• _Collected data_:
BEGIN
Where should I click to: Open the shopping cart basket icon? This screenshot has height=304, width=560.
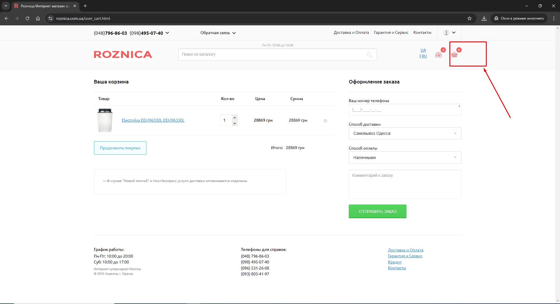click(x=454, y=55)
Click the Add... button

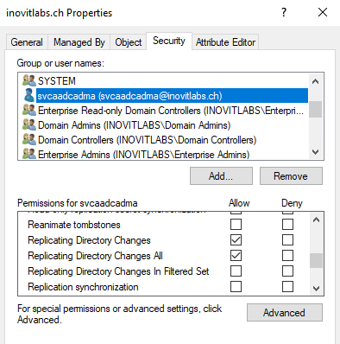point(221,176)
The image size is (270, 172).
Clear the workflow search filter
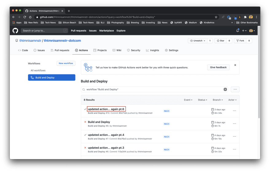point(225,90)
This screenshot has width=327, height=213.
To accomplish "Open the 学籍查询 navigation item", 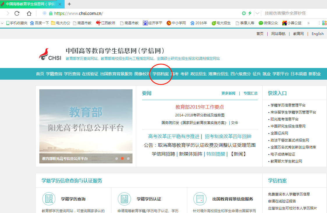I will (54, 74).
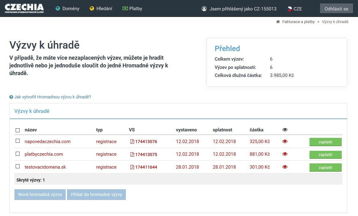Click the home icon in breadcrumb
The height and width of the screenshot is (216, 358).
(278, 22)
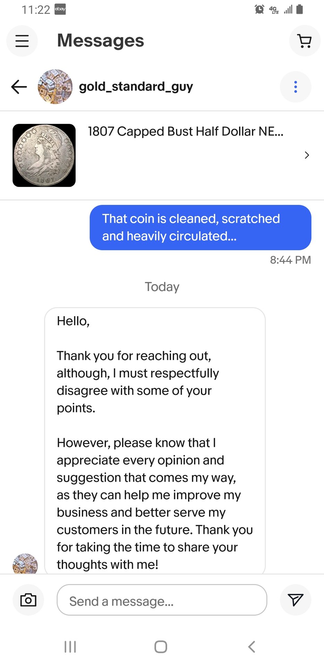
END
• _Task description_:
Pictures are to be dropped; the lines from the start of the entries above through the line with "This screenshot has width=327, height=213." are to be given again verbatim.

• _Response to this exercise_:
Where should I click to: Open the shopping cart basket icon? This screenshot has height=304, width=560.
click(x=454, y=55)
Click the Add... button

point(221,176)
The image size is (270, 172).
Clear the workflow search filter
point(225,90)
This screenshot has width=327, height=213.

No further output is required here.